Guia de Viagem

Globalização – Medo, Preconceito e Visão

Ana Martins
1 de março de 2017

Globalização ou não? É esta a escolha dos eleitorados europeus em 2017. Paira ainda no ar a poeira do terramoto político de 2016 no Ocidente. Ao longo deste ano, vamos ver onde a poeira irá assentar. Por cá, aguardam-se ansiosamente os resultados da onda de eleições que começa já em março nos Países Baixos, passando por França em maio e pela Alemanha em setembro – três países onde a extrema-direita tem hipóteses de chegar ao poder. Depois da reviravolta do Brexit e das eleições americanas, teme-se o pior na Europa. Mas pode ser que do caos instalado por aquela nuvem de poeira possa ainda emergir um projeto europeu com novo alento.

“Inflamam-se os sentimentos recalcados pela moral prevalente; promete-se um regresso às origens idealizadas, a um passado que nunca existiu; culpam-se as elites e os imigrantes por um presente terrível que também não existe”

Bem antes do aberrante fenómeno Trump atingir os EUA, a retórica populista e os movimentos nacionalistas que alimenta já vinham ganhando tração na Europa. Inflamam-se os sentimentos recalcados pela moral prevalente; promete-se um regresso às origens idealizadas, a um passado que nunca existiu; culpam-se as elites e os imigrantes por um presente terrível que também não existe. A única coisa que existe, aliás, é o medo de que o populismo se faz valer. Esse, sim, é bem real. E é esta a realidade ignorada, ridicularizada e esquecida pela qual os partidos de centro estão agora a pagar.

“Não admitir a pertinência de cenários alternativos não é argumento, é arrogância”

Bem vistas as coisas, também o centro europeu se serviu da retórica do medo ao fazer a apologia do status quo como direção única e óbvia para os membros da UE. Não admitir a pertinência de cenários alternativos não é argumento, é arrogância. É uma oportunidade perdida para realçar as vantagens da direção que é posta em causa pelos partidos de protesto – neste caso os valores da diversidade e do mercado livre bem como uma visão favorável à globalização – que se tornaram “dogma morto”, usando a expressão de John Stuart Mill.

Pluralismo e liberdade de expressão

As ideias do pluralismo e da liberdade de expressão defendem-se, em parte, precisamente para garantir que o que se aceita como verdade o seja por convicção, não por preconceito. Afinal de contas, quem não consegue defender em debate os valores que lhe são incutidos pela sociedade, não sabe porque os defende de todo. Limitar-se a chamar todas as visões contrárias de ultrapassadas, perigosas e “deploráveis” é já uma desistência do que se pensa defender, e é ignorar o grão de verdade que outras posições podem conter.

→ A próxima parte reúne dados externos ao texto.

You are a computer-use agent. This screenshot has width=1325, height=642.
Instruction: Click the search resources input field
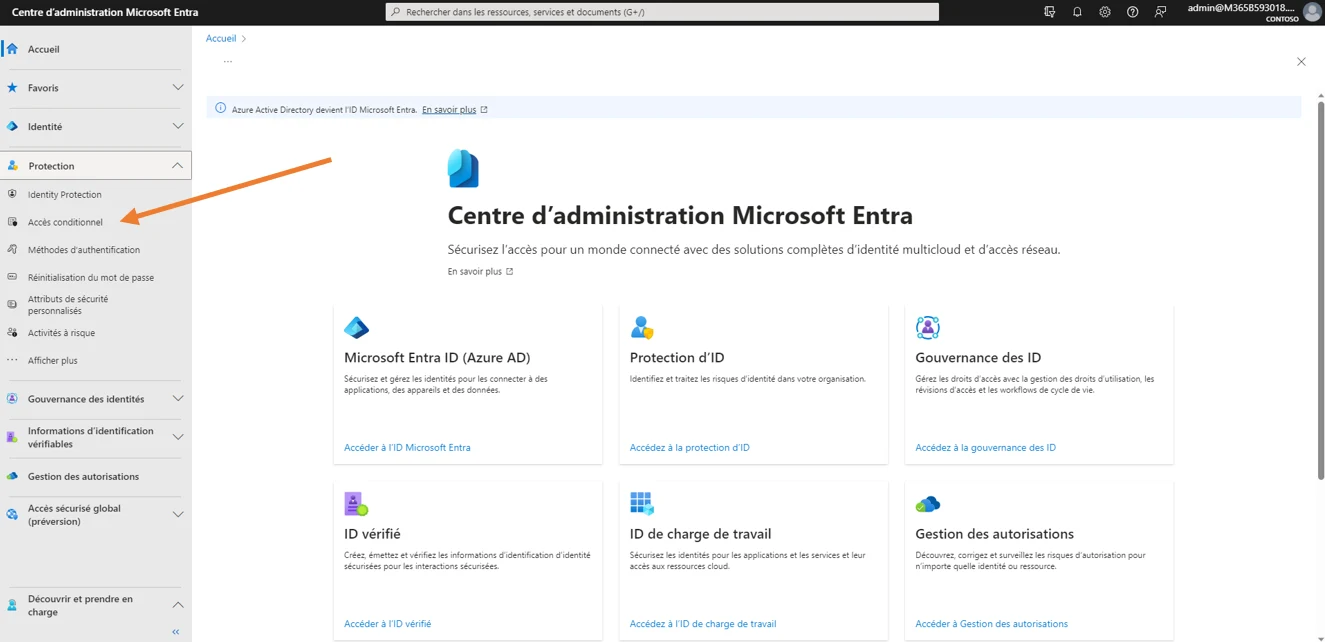click(x=662, y=12)
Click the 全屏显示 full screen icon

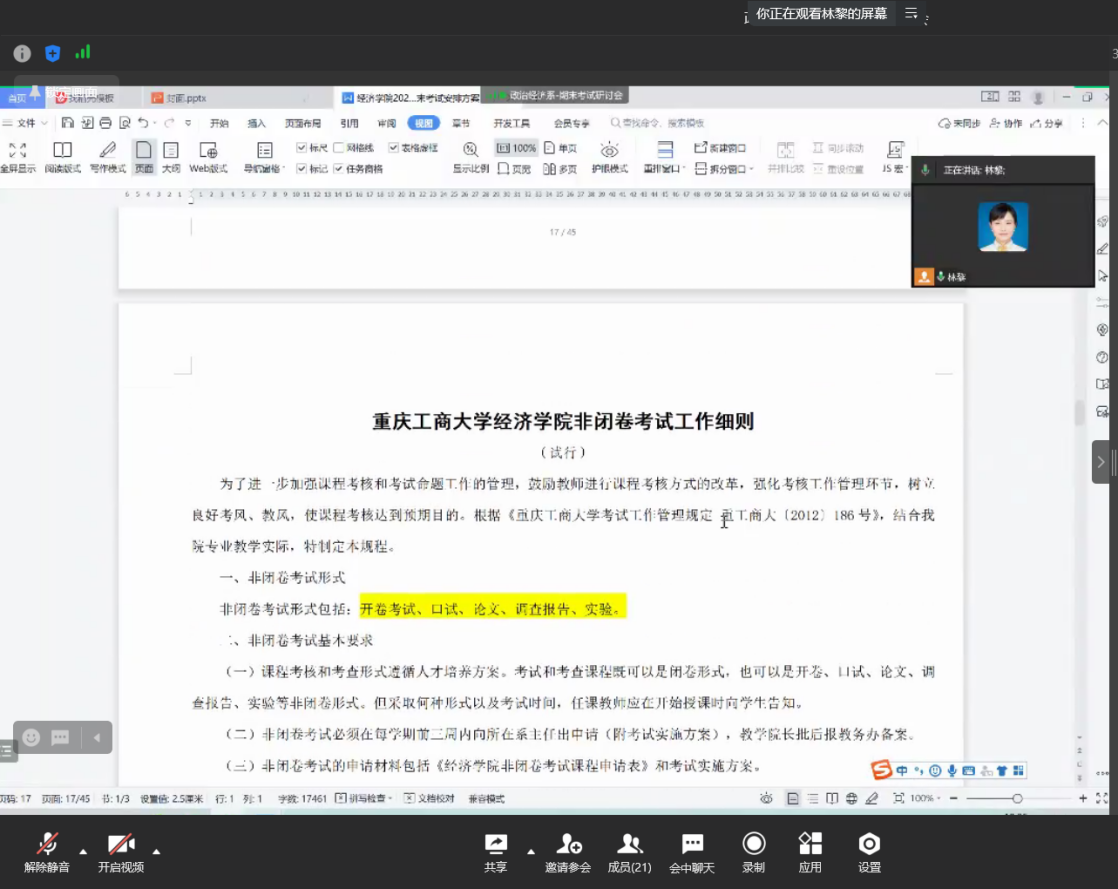17,156
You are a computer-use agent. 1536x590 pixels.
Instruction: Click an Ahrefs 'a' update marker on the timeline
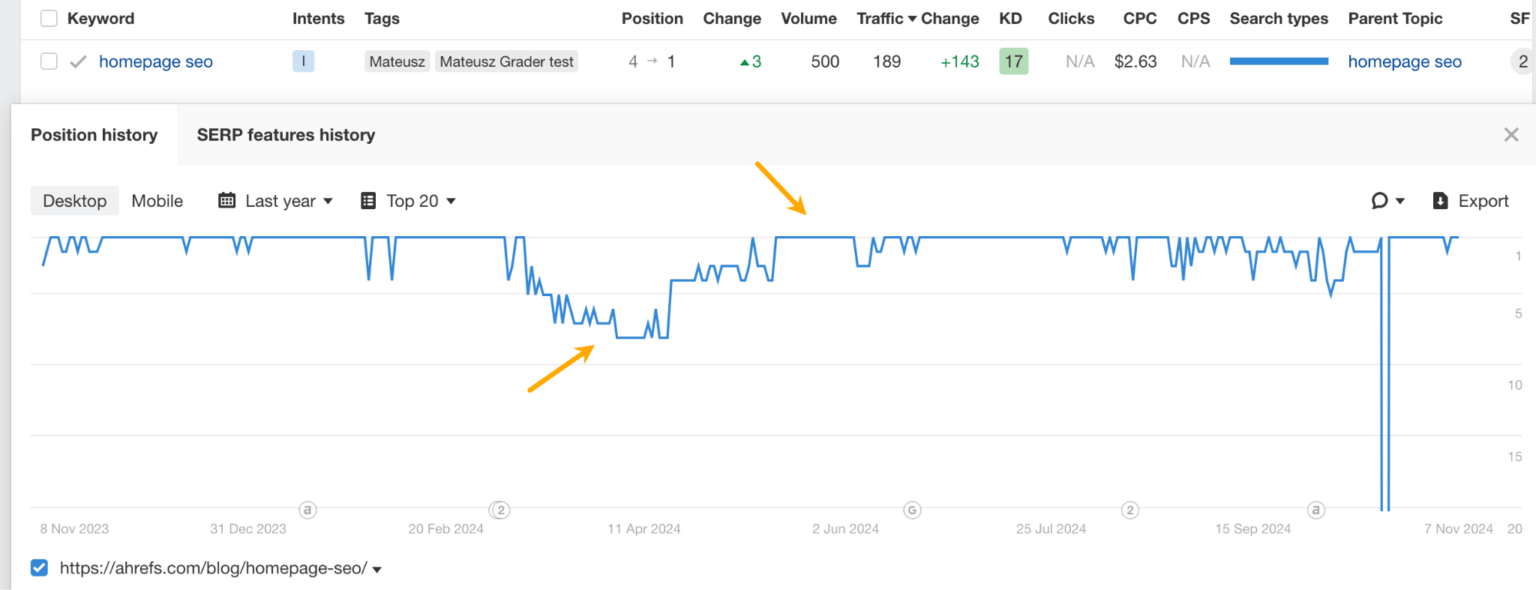coord(307,509)
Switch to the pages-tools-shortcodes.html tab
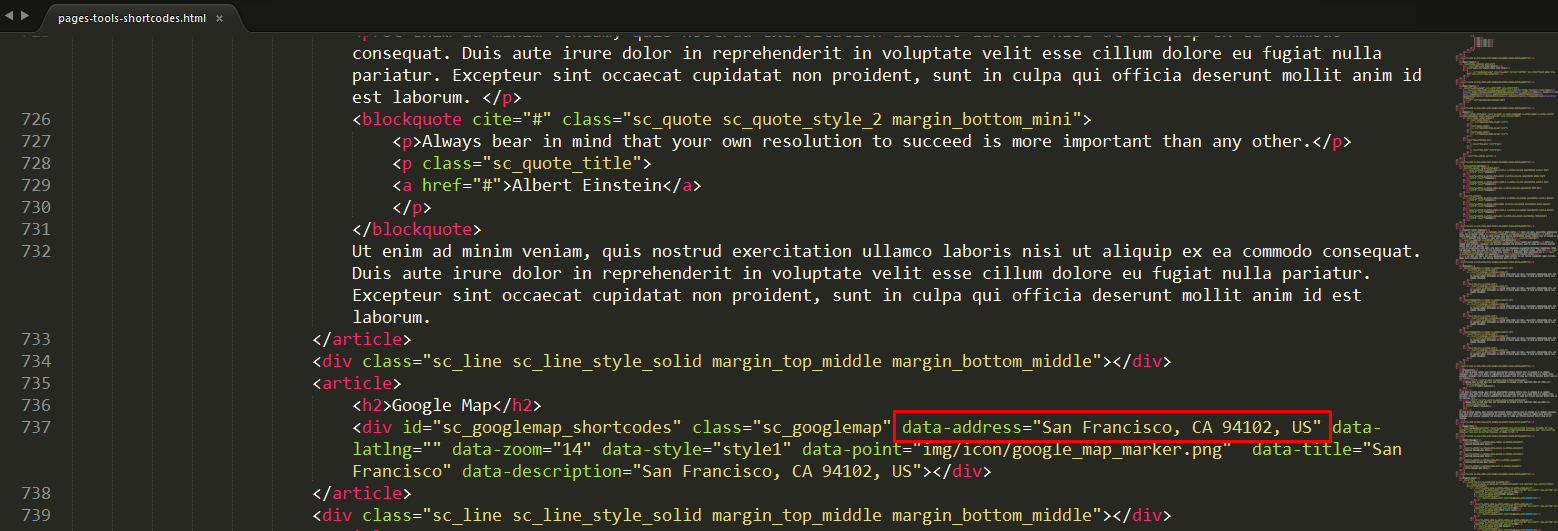 tap(131, 19)
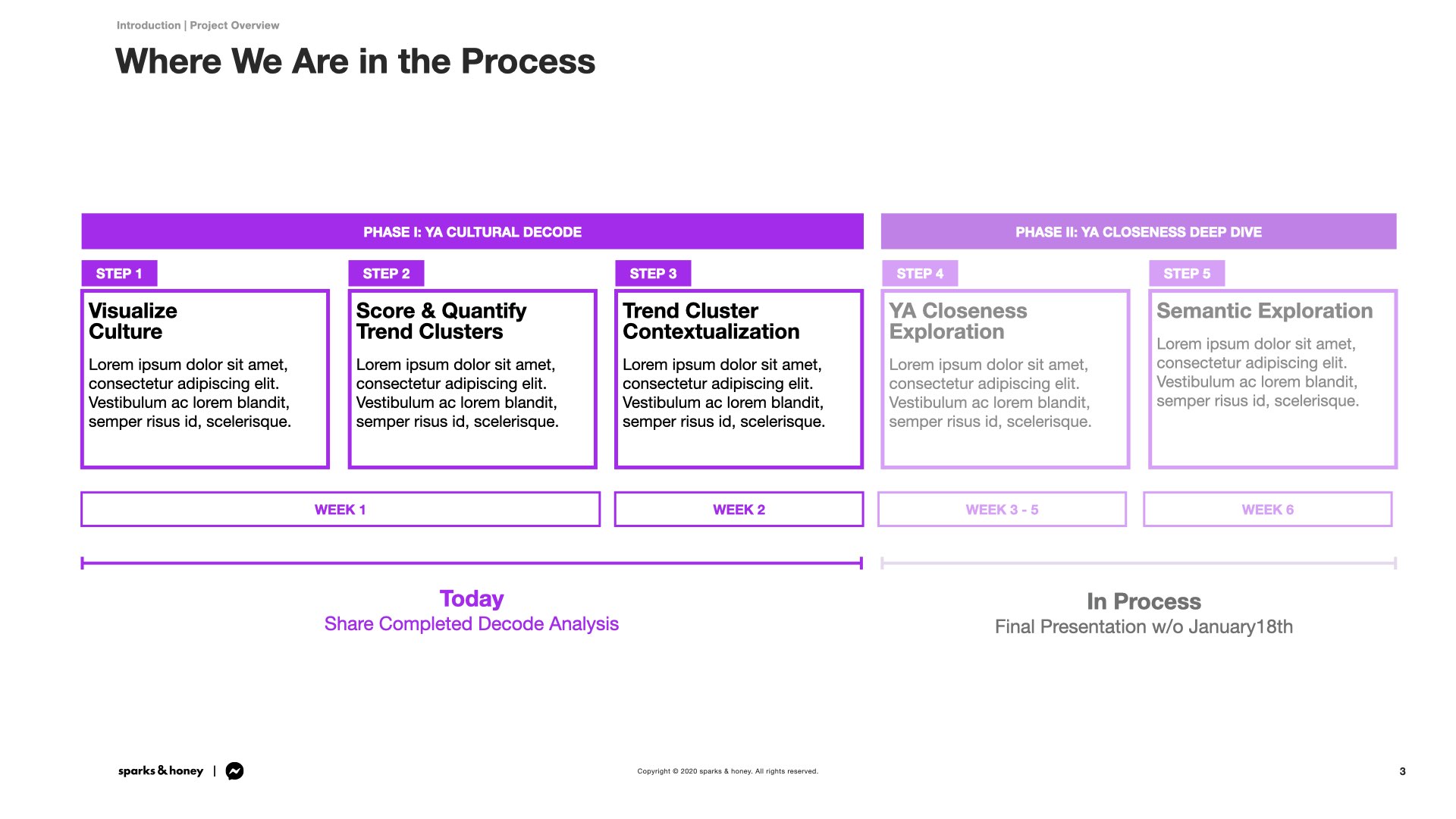
Task: Select the Semantic Exploration heading
Action: pos(1264,311)
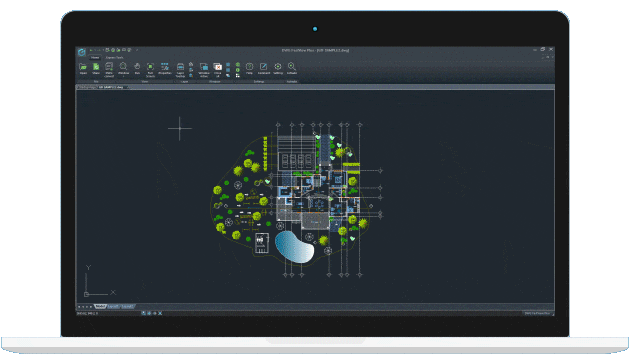Click the Window Active icon in ribbon

[204, 69]
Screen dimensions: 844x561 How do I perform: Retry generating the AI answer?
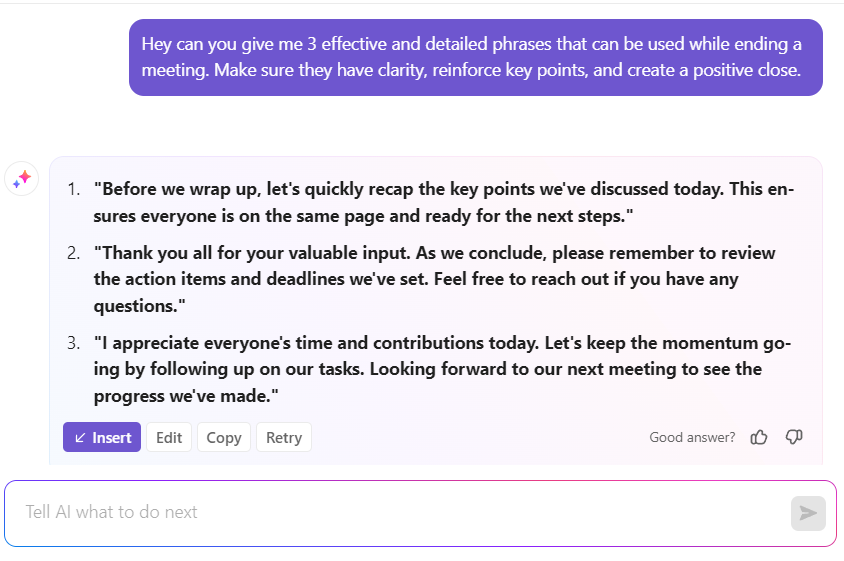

O medo é real. O terrorismo existe. A diversidade implica perda de homogeneidade. Uma sociedade aberta convida constante transformação e adaptação. Há razões válidas para as pessoas preferirem o que lhes é familiar ao que lhes é desconhecido. Há também boas razões para vivermos em países com economias abertas, que trazem prosperidade, desenvolvimento e variedade e lidam conscientemente com os desafios que estas implicam.

Talvez Trump tenha sido a melhor coisa que aconteceu à perspetiva da globalização. Talvez a sua administração histérica e caótica enfraqueça o apelo do que os seus homólogos defendem na Europa. Talvez os defensores europeus do nacionalismo, encorajados pela sua vitória, caiam na arrogância que fez os seus rivais perderem território. E talvez estes rivais, agora sensíveis aos medos dos europeus, ofereçam uma visão convincente de uma Europa aberta – entre si e ao mundo.